La actual edición da cuenta de la multiplicidad, la recurrencia y la mutación permanente
Leonor Amarante ha trazado la Historia de esta cita desde 1951 a 1987, y Francisco Alambert, junto con Polaina Canhête, ha completado la secuencia que llevó desde la era de los museos al imperio de los curadores. Si Sergio Milliet, principal articulador de la segunda edición, destacaba el elemento «caótico, contradictorio, atrayente y hostil al tiempo» de un arte discutido y discutible, los comisarios del final del siglo XX y comienzos de esta época deprimente han tendido a desplegar «temáticas» inerciales propias de ese magma que describimos como «bienalización». Hemos asistido a una suerte de fascinación «cuasi-académica» por lo antropofágico o se han realizado convocatorias desterrando los pabellones nacionales en las que se apelaba a la formulación barthesiana del «cómo vivir juntos»: incluso Ivo Mesquita llevó la cosa a su grado cero con la «Bienal del vacío» que se abrió con unas soberanas palizas a unos graffiteros que pensaron que el espacio vacante estaba «disponible».
La sombra de Max Bill fue muy alargada y sus «malas lecturas poéticas» (en clave bloomiana) permitieron que se pusiera en marcha una experiencia tan intensa como la del neoconcretismo. Artistas como Oiticica y Lygia Clark «tomaron conciencia del espacio» y fueron capaces de recontextualizar la abstracción en el seno de una sociedad en la que la miseria imponía su ley de la misma forma que los militares estaban acechando para volver a imponer su yugo en 1964.
Artistas decisivos para la actualidad
El Pabellón de la Bienal en el parque de Ibirapuera diseñado por Niemeyer ha alojado durante 30 ediciones a los artistas decisivos de la contemporaneidad pero sobre todo ha permitido el despliegue de una pedagogía del arte que, para los intelectuales y creadores brasileños, siempre debía tener el sentido de comunicar y defender un futuro de libertad. De Portinari a Oteiza, de Cordeiro a la brigada argentina que defendió a Dilma en plena campaña por la presidencia del país, la Bienal de Sao Paolo ha sido capaz de mostrar el reparto de lo sensible propio de un arte esencialmente político. En la edición recién inaugurada, el comisario Luis Pérez-Oramas quiere dar cuenta de la multiplicidad, la recurrencia y la mutación permanente de las poéticas artísticas.
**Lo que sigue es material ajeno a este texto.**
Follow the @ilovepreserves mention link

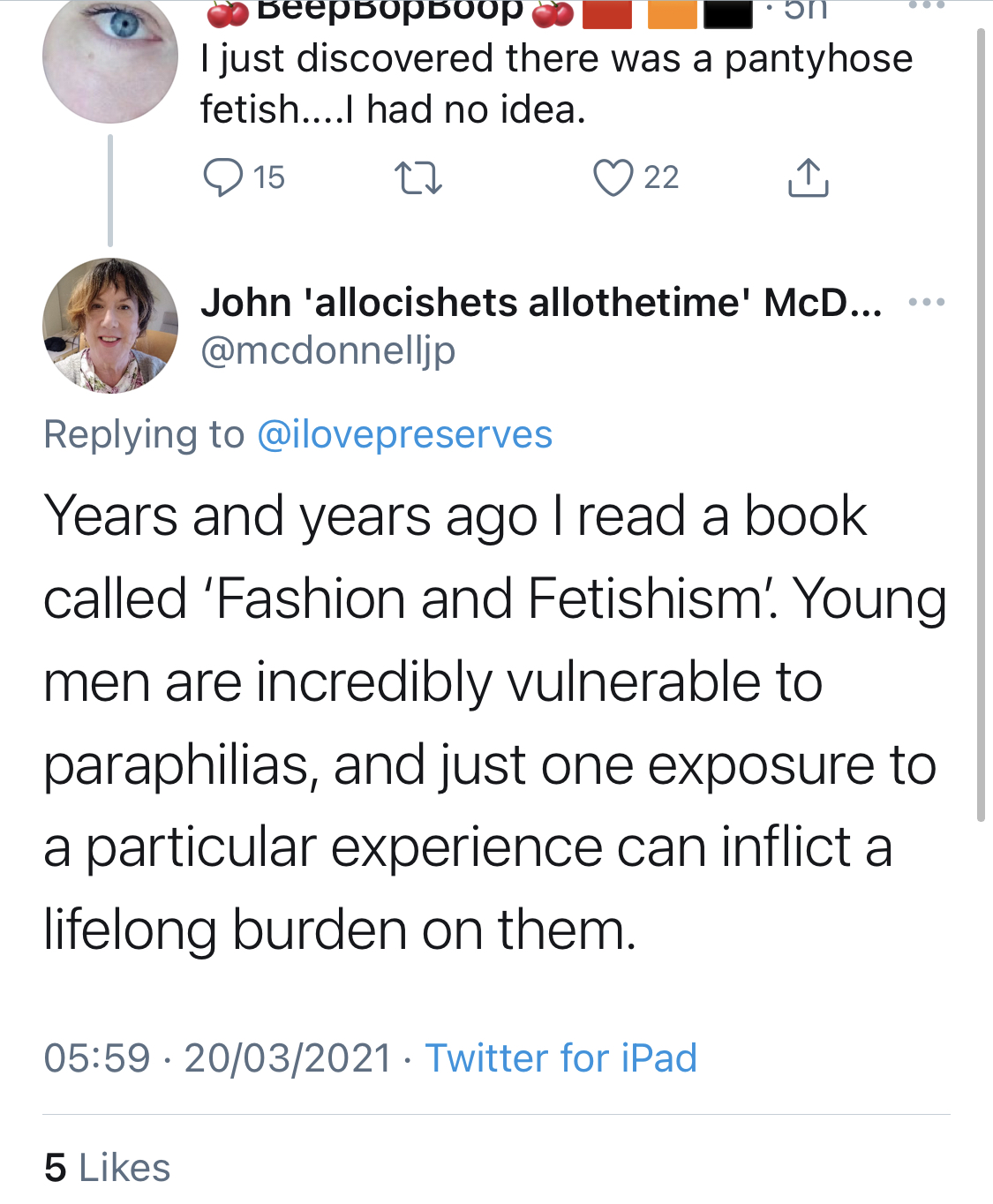[404, 434]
En esa «constelación», una expresión a la que recurre en sus textos, tiene sentido tanto lo que está a punto de expresarse intuitivamente cuanto la memoria de lo acontecido. Una formulación evanescente para tiempos en los que posicionamientos fuertes tienen tono de farsa. Tampoco llegan «cajas de cierta importancia» con testimonios del horror presente. A pesar de la inercia glacial y aunque las bienales suelan provocar déjà vu, Sao Paulo, como sismograma artístico y político, bien merece un homenaje.